> [EXCERPTED TEXT]:
══════════════════════════════
To study nature without fear is possible, but without reproach,
impossible. The man who worships in the temple of knowledge must carry
his arms with him as our Puritan fathers had to do when they gathered
in their first rude meeting-houses. It is a fearful thing to meddle with
the ark which holds the mysteries of creation. I remember that when I
was a child the tradition was whispered round among us little folks that
if we tried to count the stars we should drop down dead. Nevertheless,
the stars have been counted and the astronomer has survived. This
nursery legend is the child's version of those superstitions which would
have strangled in their cradles the young sciences now adolescent and
able to take care of themselves, and which, no longer daring to
attack these, are watching with hostile aspect the rapid growth of the
comparatively new science of man.
The real difficulty of the student of nature at this time is to
reconcile absolute freedom and perfect fearlessness with that respect
for the past, that reverence, for the spirit of reverence wherever we
find it, that tenderness for the weakest fibres by which the hearts of
our fellow-creatures hold to their religious convictions, which will
make the transition from old belief to a larger light and liberty an
interstitial change and not a violent mutilation.
══════════════════════════════
> [PROVIDED DATA]:
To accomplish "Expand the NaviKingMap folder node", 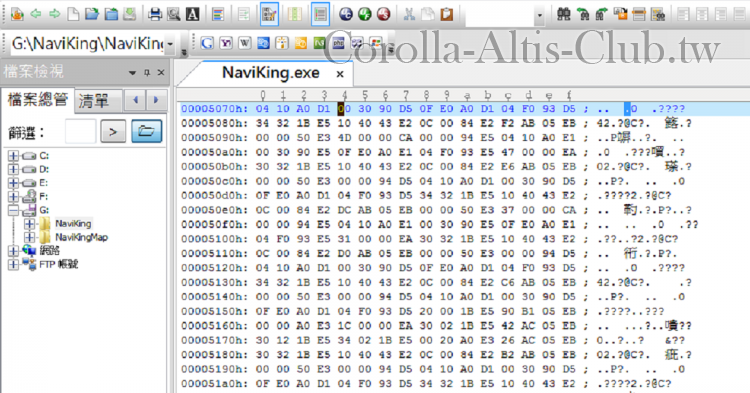I will click(29, 237).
══════════════════════════════
> [PROBLEMS AND TASKS]:
[1] For each statement about the passage on studying nature, answer yes or no to whether it agrees with the passage, and quote the deciding words: (a) the stars were never counted; (b) the science of man is called comparatively new; (c) studying nature without reproach is possible.
[2] Quote the passage on studying nature, starting with "The real difficulty" and going on through "a violent mutilation.".
None of the data is needed here.

> [SET OF ANSWERS]:
[1]
(a) No: "Nevertheless, the stars have been counted and the astronomer has survived."
(b) Yes: "the comparatively new science of man."
(c) No: "To study nature without fear is possible, but without reproach, impossible."

[2]
The real difficulty of the student of nature at this time is to
reconcile absolute freedom and perfect fearlessness with that respect
for the past, that reverence, for the spirit of reverence wherever we
find it, that tenderness for the weakest fibres by which the hearts of
our fellow-creatures hold to their religious convictions, which will
make the transition from old belief to a larger light and liberty an
interstitial change and not a violent mutilation.